と呼んだ。後ろの暗がりから現れた者を見て小碓は首を傾げた。現れたのは美しい女である。

「この嬢子は弟橘おとたちばなと申します。以前に阿謝訶あざかの社でお会いしたのですよ」

倭比売とその娘が互いに見つめあってにっこりと笑う姿はまるで姉妹のようである。

「あなたも聞いたかもしれませんが、私が伊勢に降る時、阿謝訶の近くで賊に襲われ難儀をしました。その時、この嬢子おとめと出会ったのです。そしてその一族の助けを得て伊勢にたどり着くことができたのですよ」

「そうだったのですか・・・」

その話は初耳であった。倭比売は頷くと、

「この嬢子は天宇受売命と猿田毗古大神の血を引く猿女君さるめのきみの末、血筋も申し分ございません。この娘をあなたの側に仕えさせなさい。これはあなたの母としての、母の代わりとしての願いです」

と言葉を継いだ。

「は?」

小碓は意味が分からぬというように二人の女を交互に見た。まさか慕っていた人に妻を勧められるとは思ってもいなかったのである。

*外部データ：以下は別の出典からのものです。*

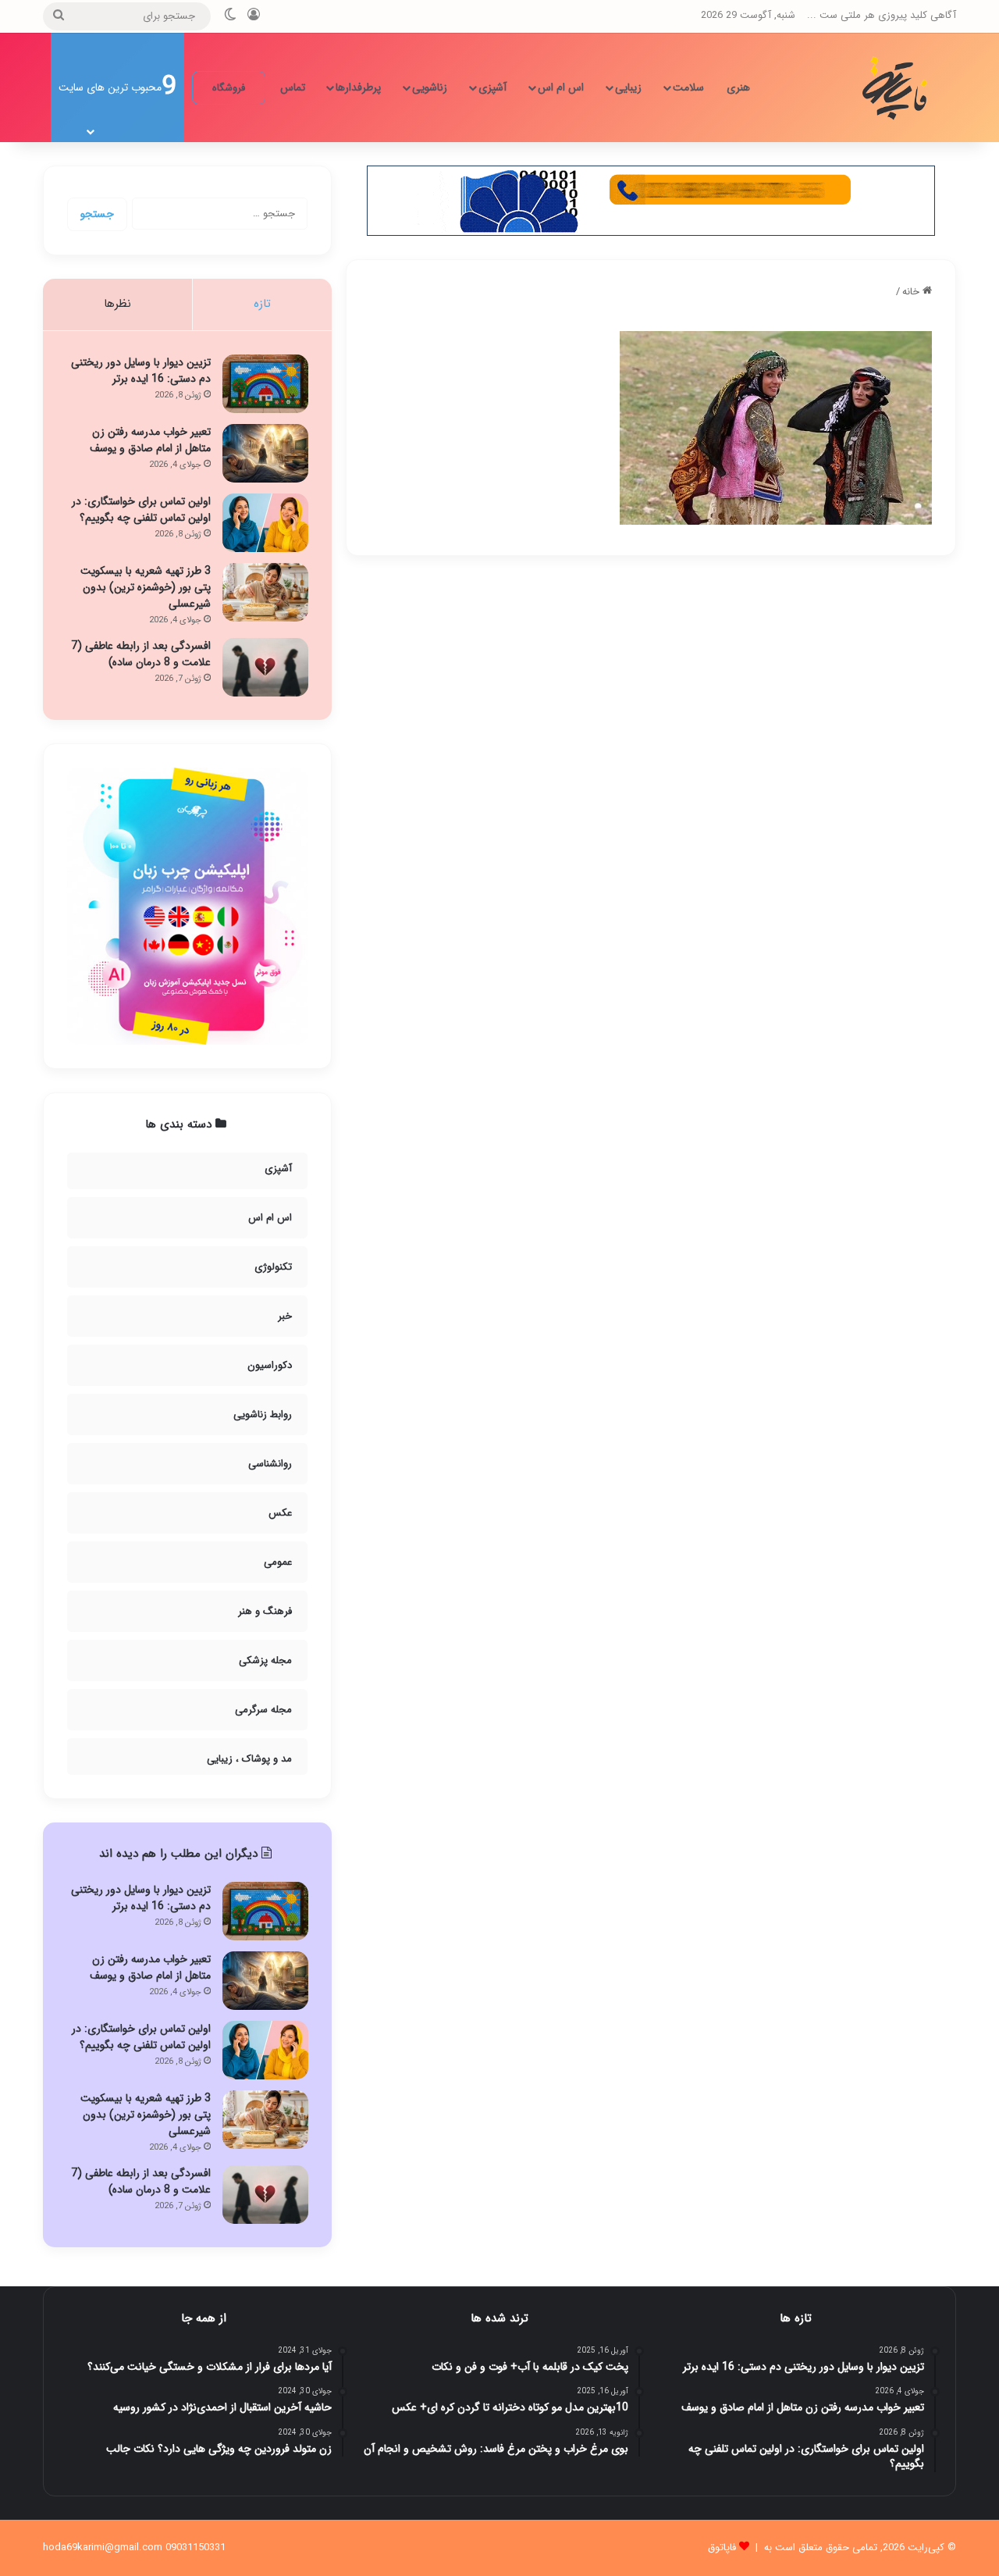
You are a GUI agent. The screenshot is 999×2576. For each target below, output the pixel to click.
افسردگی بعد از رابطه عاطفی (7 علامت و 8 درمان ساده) (141, 654)
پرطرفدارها (358, 87)
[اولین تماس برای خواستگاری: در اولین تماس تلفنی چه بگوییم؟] (265, 522)
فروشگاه (228, 88)
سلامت (688, 87)
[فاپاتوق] (897, 87)
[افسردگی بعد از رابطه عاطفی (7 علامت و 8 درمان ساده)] (265, 667)
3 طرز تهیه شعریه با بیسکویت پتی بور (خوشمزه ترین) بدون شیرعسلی (145, 587)
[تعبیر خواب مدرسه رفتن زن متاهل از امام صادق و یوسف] (265, 453)
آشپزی (492, 87)
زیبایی (628, 87)
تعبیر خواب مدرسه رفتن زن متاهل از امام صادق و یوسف (150, 440)
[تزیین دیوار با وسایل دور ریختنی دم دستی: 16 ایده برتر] (265, 384)
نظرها (117, 303)
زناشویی (429, 87)
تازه (262, 303)
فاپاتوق (722, 2547)
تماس (292, 87)
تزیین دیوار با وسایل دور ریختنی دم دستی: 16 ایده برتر (141, 370)
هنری (738, 87)
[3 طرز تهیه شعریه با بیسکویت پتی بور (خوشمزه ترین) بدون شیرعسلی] (265, 592)
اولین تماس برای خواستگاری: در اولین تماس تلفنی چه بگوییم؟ (141, 509)
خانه (912, 291)
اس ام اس (561, 87)
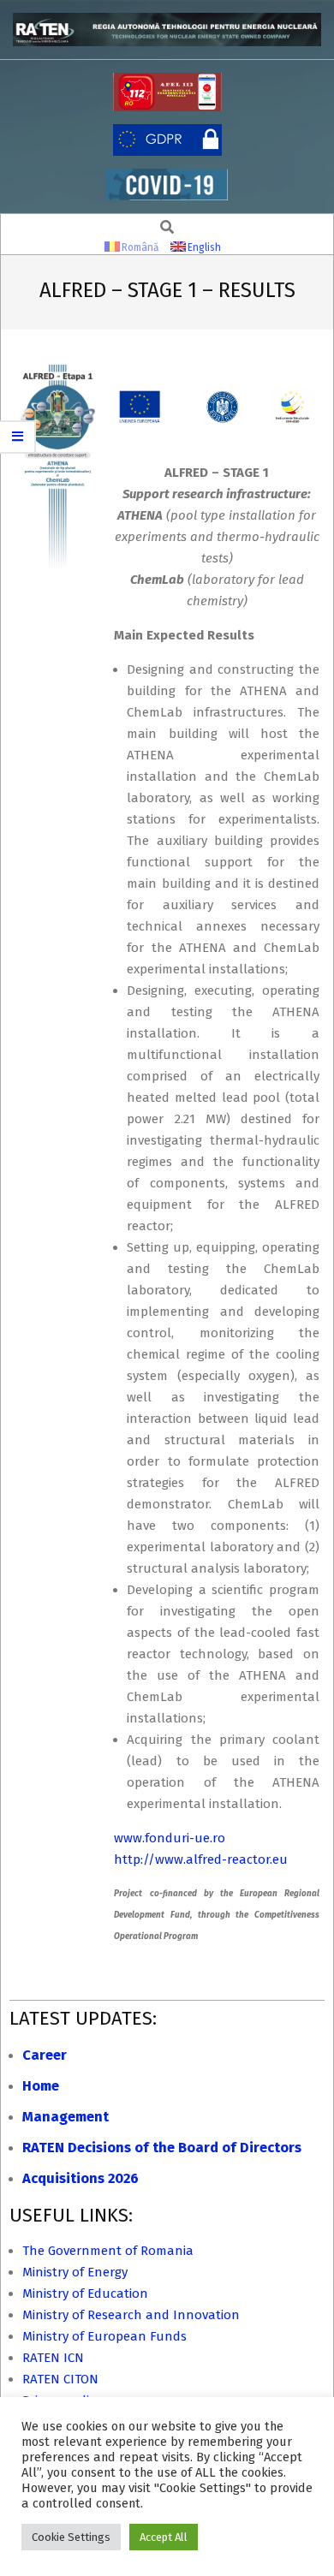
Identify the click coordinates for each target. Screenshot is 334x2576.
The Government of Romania (108, 2250)
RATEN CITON (60, 2379)
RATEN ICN (53, 2357)
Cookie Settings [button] (71, 2537)
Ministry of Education (85, 2293)
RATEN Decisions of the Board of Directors (161, 2147)
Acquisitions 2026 (80, 2178)
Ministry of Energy (75, 2272)
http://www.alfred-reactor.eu (201, 1859)
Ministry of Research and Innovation (131, 2315)
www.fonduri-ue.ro (169, 1838)
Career (44, 2055)
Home (40, 2086)
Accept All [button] (164, 2537)
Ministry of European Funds (104, 2336)
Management (65, 2117)
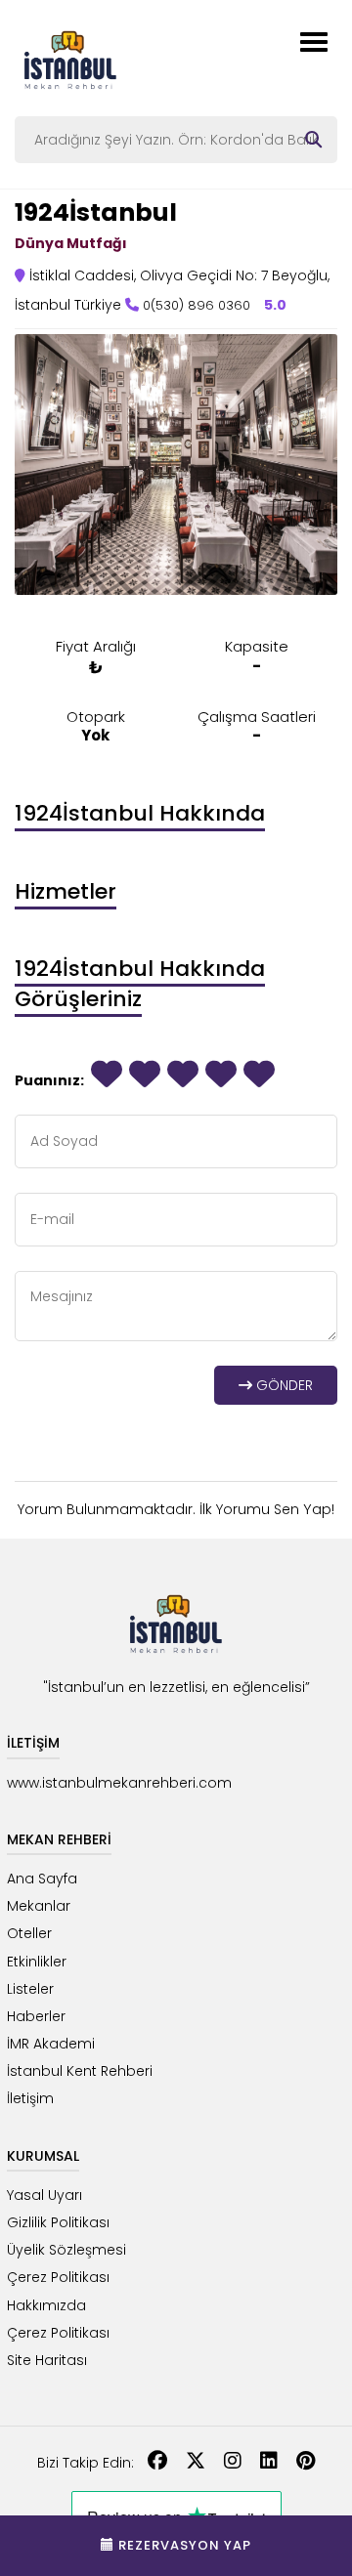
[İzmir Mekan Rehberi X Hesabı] (195, 2462)
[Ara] (313, 139)
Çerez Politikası (58, 2277)
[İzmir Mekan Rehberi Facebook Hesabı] (157, 2462)
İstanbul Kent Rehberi (80, 2071)
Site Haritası (47, 2360)
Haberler (36, 2016)
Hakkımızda (46, 2305)
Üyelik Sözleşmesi (66, 2249)
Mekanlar (38, 1906)
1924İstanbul (96, 212)
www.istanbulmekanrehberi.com (119, 1783)
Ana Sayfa (42, 1878)
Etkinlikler (36, 1961)
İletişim (30, 2098)
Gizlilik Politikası (58, 2222)
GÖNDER (282, 1385)
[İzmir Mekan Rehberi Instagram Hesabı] (233, 2462)
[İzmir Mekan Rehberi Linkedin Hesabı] (269, 2462)
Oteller (29, 1933)
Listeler (30, 1989)
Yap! (318, 1509)
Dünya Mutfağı (71, 243)
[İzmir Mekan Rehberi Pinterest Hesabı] (305, 2462)
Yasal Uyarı (44, 2195)
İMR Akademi (51, 2043)
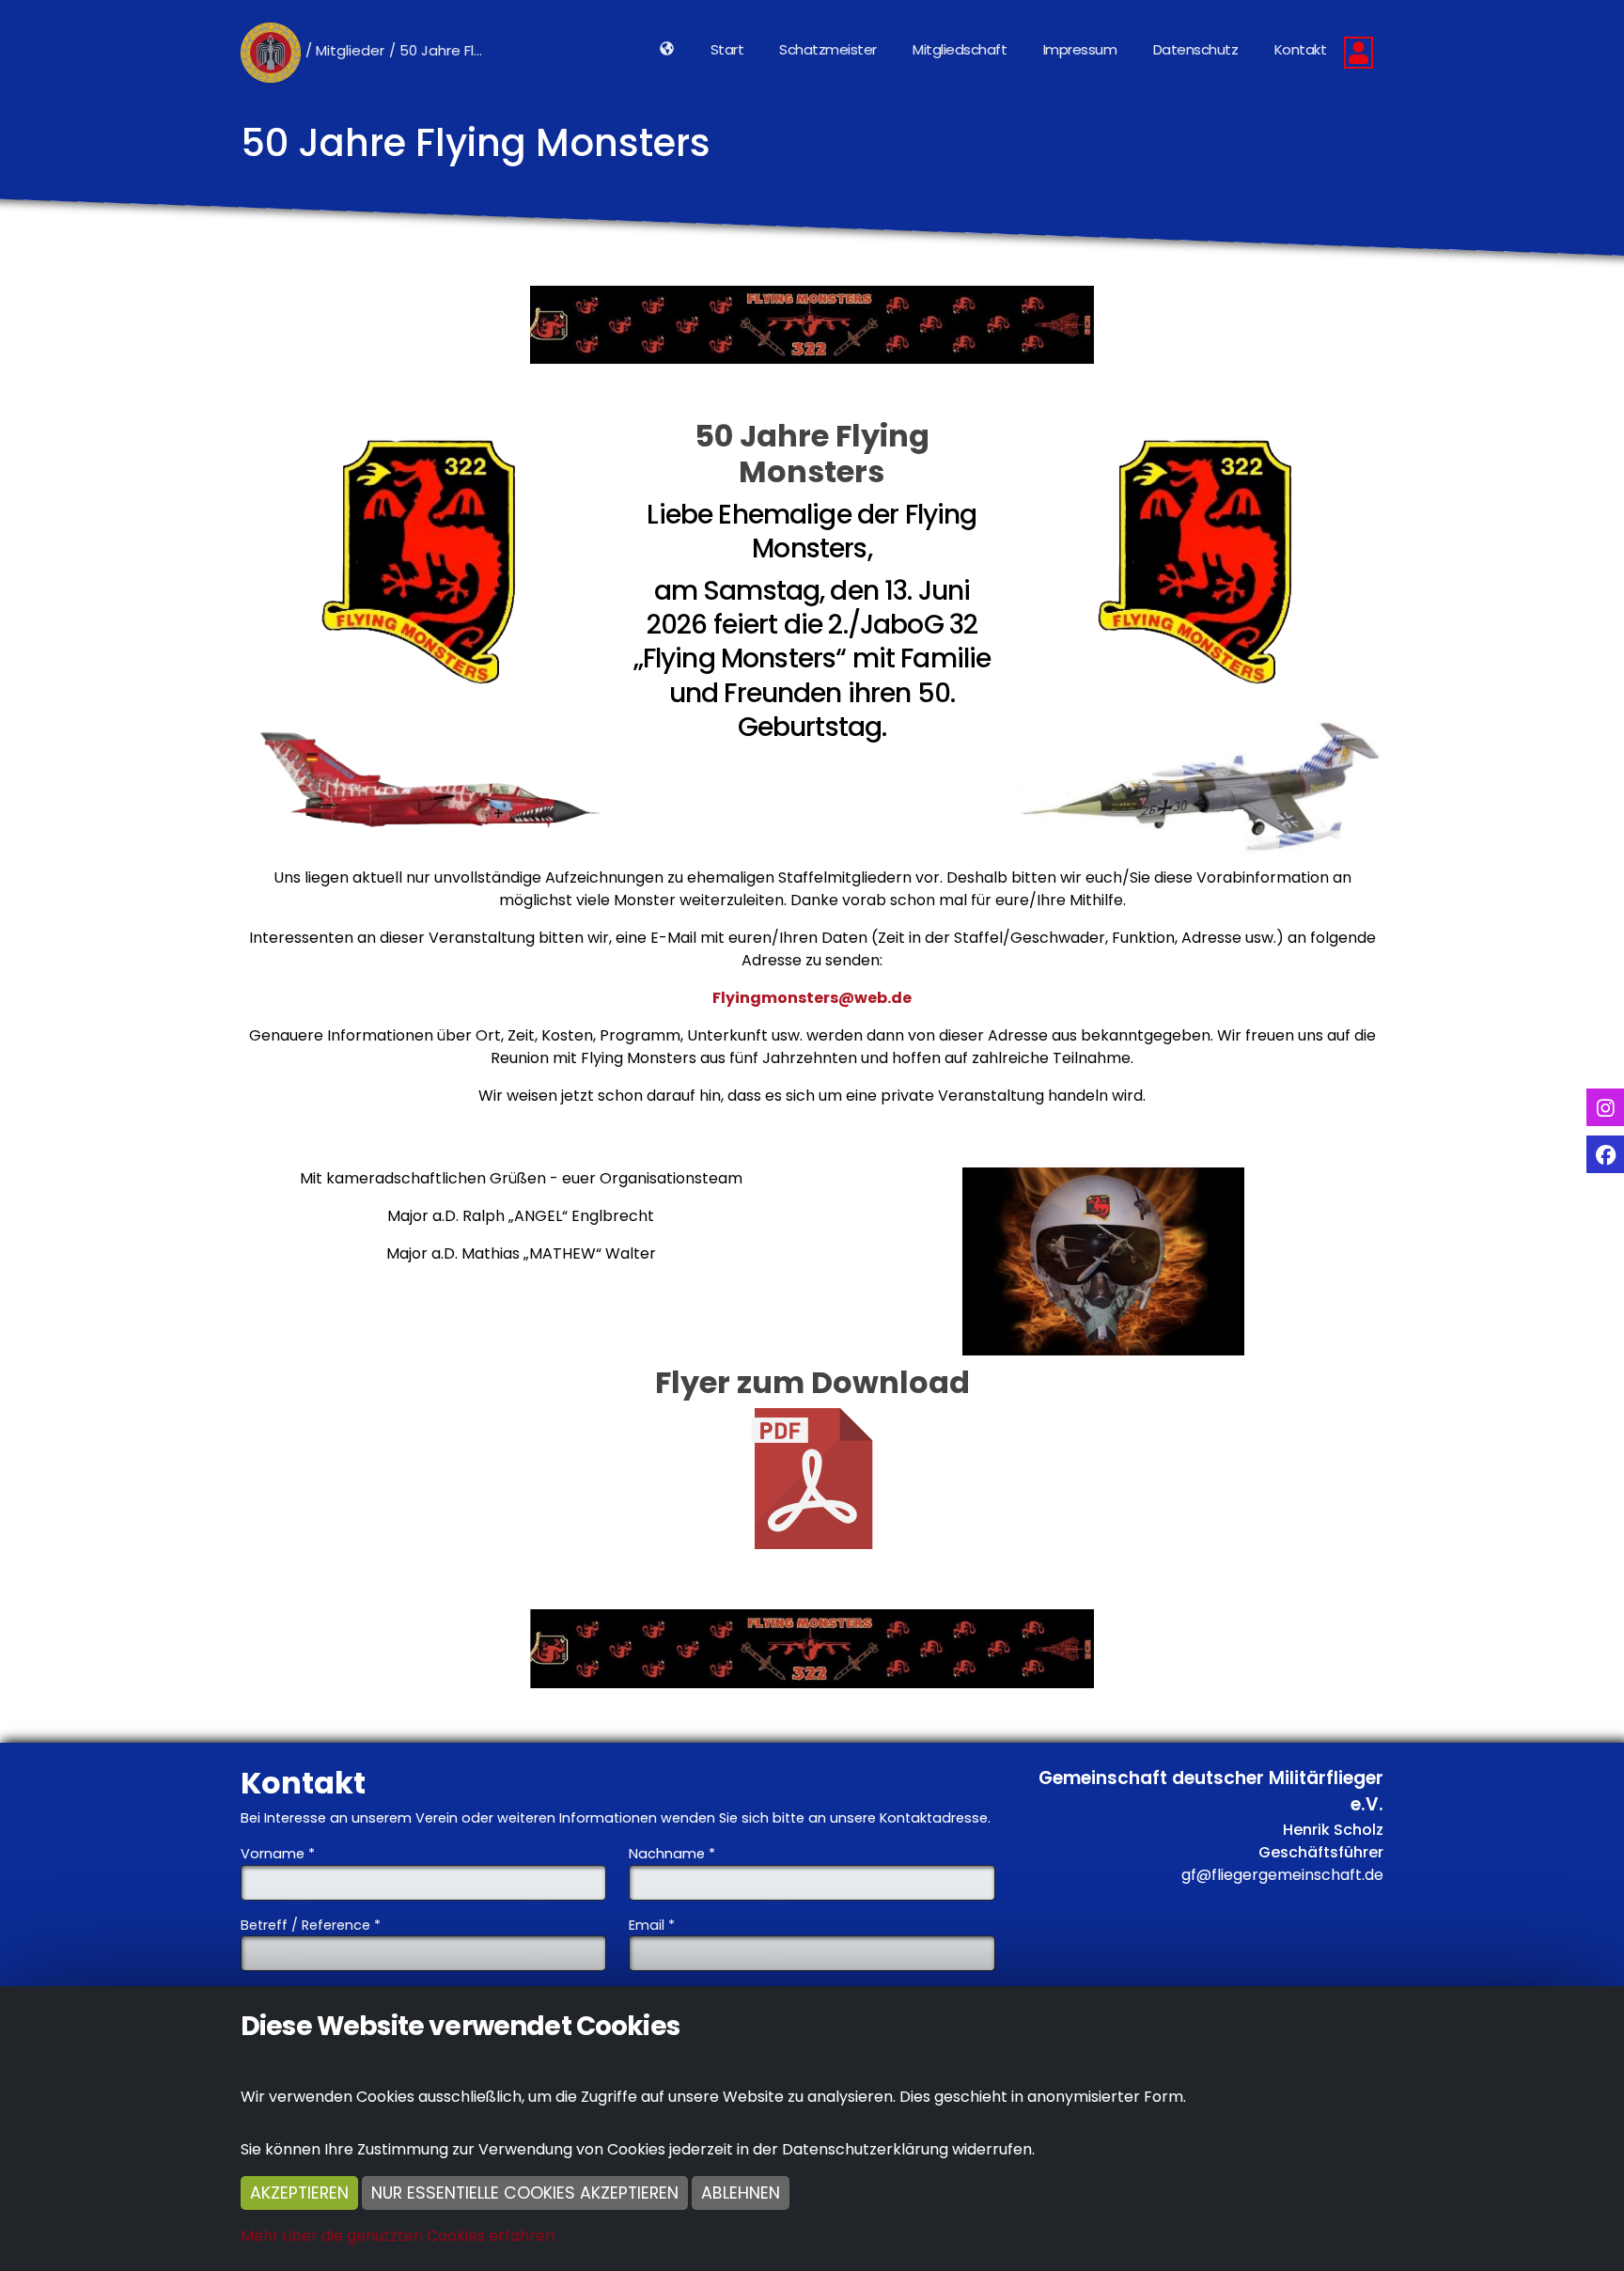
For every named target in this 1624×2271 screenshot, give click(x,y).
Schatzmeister (828, 49)
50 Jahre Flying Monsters (441, 50)
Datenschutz (1196, 49)
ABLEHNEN (740, 2193)
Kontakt (1300, 49)
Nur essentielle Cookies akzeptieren (525, 2193)
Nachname (672, 1853)
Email (652, 1925)
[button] (656, 50)
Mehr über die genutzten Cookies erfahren (397, 2236)
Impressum (1080, 49)
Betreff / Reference (311, 1925)
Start (727, 49)
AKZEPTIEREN (299, 2193)
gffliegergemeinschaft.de (1282, 1875)
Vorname (278, 1853)
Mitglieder (350, 50)
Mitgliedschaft (960, 49)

「しかし・・・軍と共に嬢子を率いるというのは・・・」

別に忌みがあるわけではない。古来、その娘の祖であるという天宇受売も葦原中国に天孫が降った時に同行したのである。だが、現実を考えれば女の足では軍の進行に差支えが出るに違いない。兵としてではなく軍を率いるものの妻としてであるから、雀のように規律をみだす恐れはないが、それでも現実として様々な影響が出る恐れがある。

「軍の進行が遅れましょう」

小碓は言葉を選んだ。だが倭比売はにっこりとして答えた。

「何の心配もないのですよ。この嬢子は天宇受売命の血を引いておられるのですから」

「はい、その事でございましたら何も心配ございません」

娘の声は倭比売の声に似ていたが、微かに高かった。

「わたくしは今朝、阿謝訶を発ってここまでやって参りました」

阿謝訶から伊勢までは今の距離で30キロ余り、普通の女の足では到底、朝発って今の刻につけるものではない。

しかし、この女は楽々とこなしたのであろう、でなければ、旅装束を着替えこの場に美しい姿で現れることなどとうてい叶うまい。女二人を前に事の成り行きに呆然としたままの小碓に向かって倭比売は諭すように言った。

「この嬢子はいざと言う時、あなたの役にたつでしょう。そればかりではなく・・・」

「しかし・・・」

躊躇っている小碓に向かって倭比売は厳かに言葉を続けた。

「子を成しなさい。それこそ帝のお言葉と繋がりがあるのです。必ず・・・。母の願いを聞いてくださいますね」

小碓は静かに倭比売を見た。倭比売の眼には有無を言わせぬ力強い光が籠っている。この人は・・・最後まで私の母であろうとしているのだ。無言で頷くと小碓は弟橘比売を伴って立ち上がった。去っていく小碓と弟橘を倭比売は見送っている。そして二人が戸口を過ぎるとすっと立ち上った。

ふと振り向いた小碓の目に静かに立ち去っていく倭比売の姿が映った。

それが小碓の見た倭比売の最後の姿である。